* _YOUR TASK_:
Output only the entries, exactly as given, without the pictures.

* _Stored records_:

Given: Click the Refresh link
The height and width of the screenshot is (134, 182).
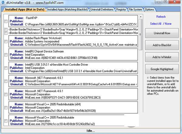Looking at the screenshot, I should coord(161,17).
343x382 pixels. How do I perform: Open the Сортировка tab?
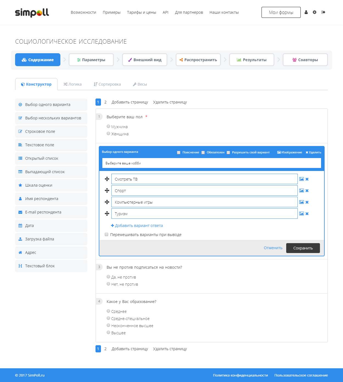click(107, 84)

* _PROBLEM SOLUTION_:
Given: Click the Refresh link
The height and width of the screenshot is (134, 182).
Looking at the screenshot, I should coord(161,17).
343x382 pixels. How do I perform: Open the Сортировка tab?
click(107, 84)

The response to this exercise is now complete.